WASHINGTON (Reuters) - Police removed bedding and most tents on Saturday at an "Occupy" protest site just blocks from the White House, enforcing a no-camping rule at a public square that has housed protesters for months.

Dozens of officers sealed off McPherson Square and moved in before dawn to enforce the no-camping regulation. Demonstrators have been in the square since early October to target the growing income gap, corporate greed and what they see as an unfair tax structure favoring the richest Americans.

By early afternoon, officers had briefly scuffled with chanting protesters as they moved to clear the square by sections. Police said there had been six arrests and no injuries.

The National Park Service had repeatedly warned protesters that it would start enforcing a ban against camping in McPherson Square and at the Occupy movement's site at Freedom Plaza, both a few blocks from the White House.

"This is not an eviction," U.S. Park Police Sergeant David Schlosser told reporters. "We're not just willy-nilly tossing stuff."

He called the action a "nuisance abatement" and said police were "focusing on camping restrictions."

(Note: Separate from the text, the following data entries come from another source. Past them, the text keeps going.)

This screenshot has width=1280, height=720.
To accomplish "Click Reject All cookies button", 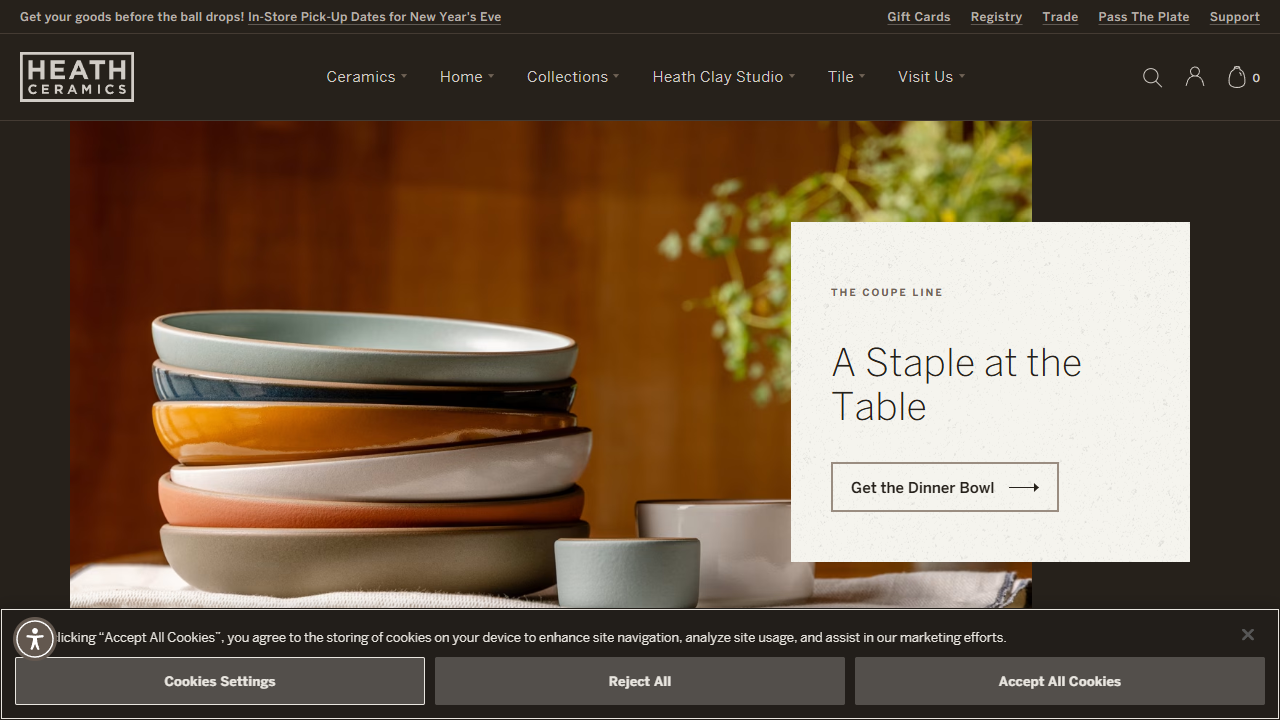I will point(640,681).
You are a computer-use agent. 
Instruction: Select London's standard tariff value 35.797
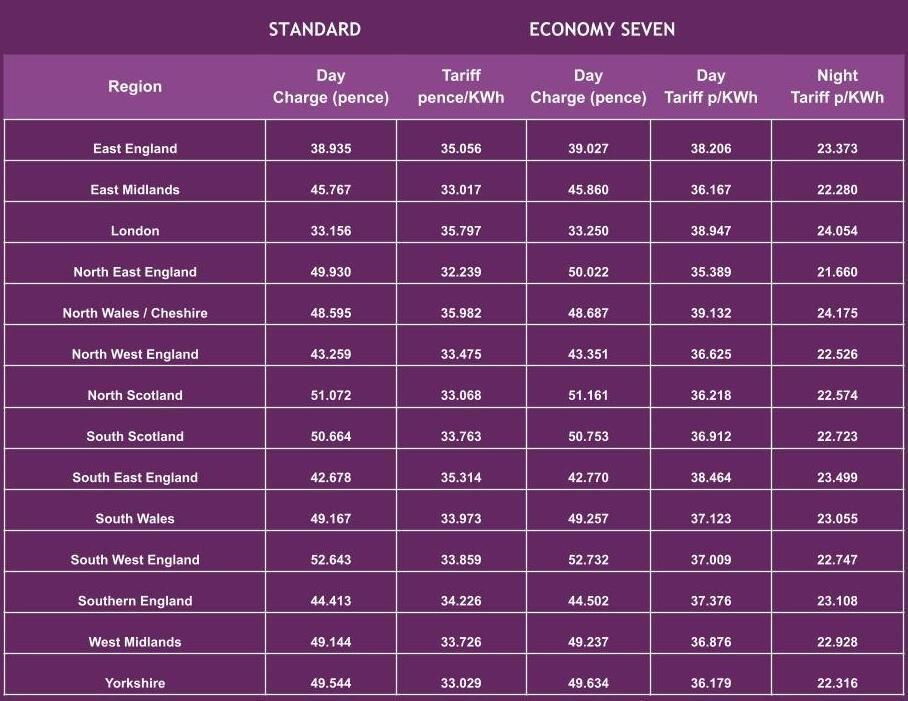pos(461,231)
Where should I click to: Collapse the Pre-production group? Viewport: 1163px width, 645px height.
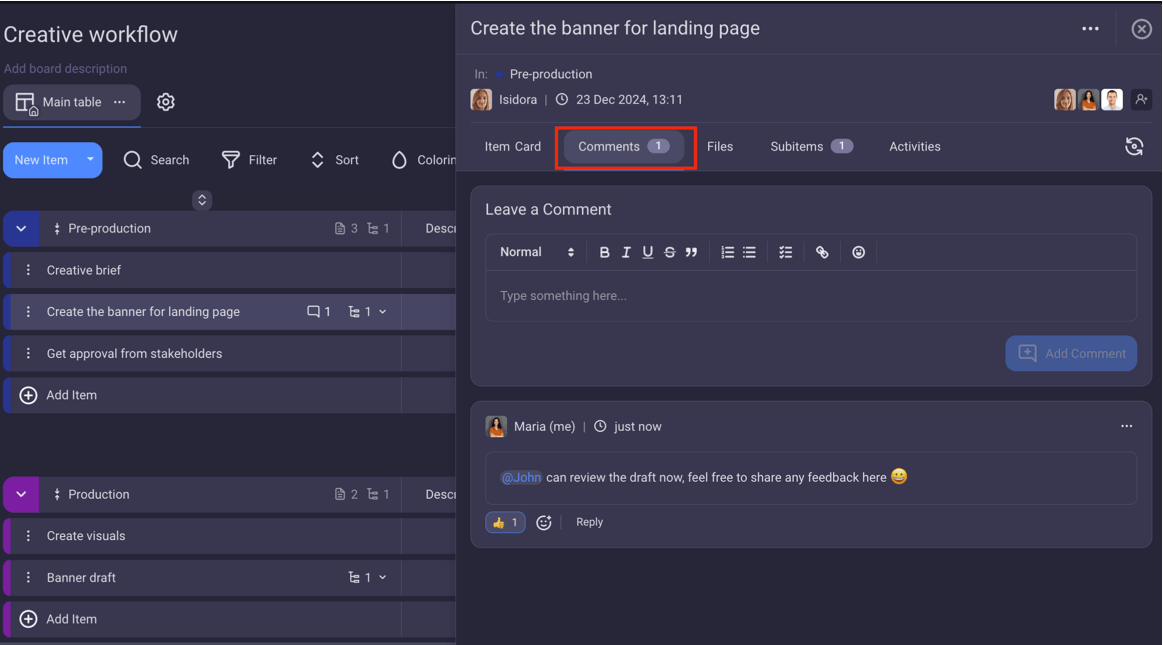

Guarded by police, sanitation workers cleared away most tents and heaps of bedding, palettes, crates, tarpaulins, full-sized mattresses, books, clothes, straw and other debris that had accumulated over the four months of occupation.

Although many demonstrators were packing up tents and belongings, others vowed to sleep on the sidewalk or seek shelter at churches and elsewhere.

"The most important thing is to maintain our presence. That is the plan," said Edward Sahadi, 47, a baker from Key West, Florida, who has been at the site for more than three months.

The Occupy movement began when protesters set up camp in New York's Zuccotti Park on Sept. 17, sparking demonstrations across the United States and elsewhere in the world, and its message of economic equality has become a theme in the U.S. presidential race.

But the eviction of Occupy Wall Street protesters and public spaces in other U.S. cities in November and December has made the protests less visible and organizers now face the challenge of how to maintain momentum without the physical camps.

Local media in Austin, Texas, reported that police had cleared an Occupy encampment there, with seven arrests. A spokesman for the Austin Police Department was not immediately available to comment.

Demonstrations in the U.S. capital have survived an unusually warm winter and a permissive approach by federal authorities reluctant to provoke confrontation.

But McPherson Square, which borders Washington's K Street lobbying corridor, had drawn increasing complaints from members of Congress and city officials because of the rising costs of policing, squalor and rats. The protest site also had drawn numbers of homeless people.

Despite their small numbers, the Washington protesters have received outsized media attention because their camps are near the White House.

The National Park Service forbids camping on federal land not designated as a campground. Park rules allow tents or temporary structures as part of protests but they cannot have bedding, and a tent flap or side of the structure must be open.

There was no sign of police activity at the second protest site, Freedom Plaza. Schlosser said: "We'll address Freedom Plaza at a later time."

Jeffrey Light, an attorney advising the Occupy protesters, said police had been removing tents that were in compliance with regulation.

The clearing operation "is what has happened in so many other cities and it's going to happen here," he said.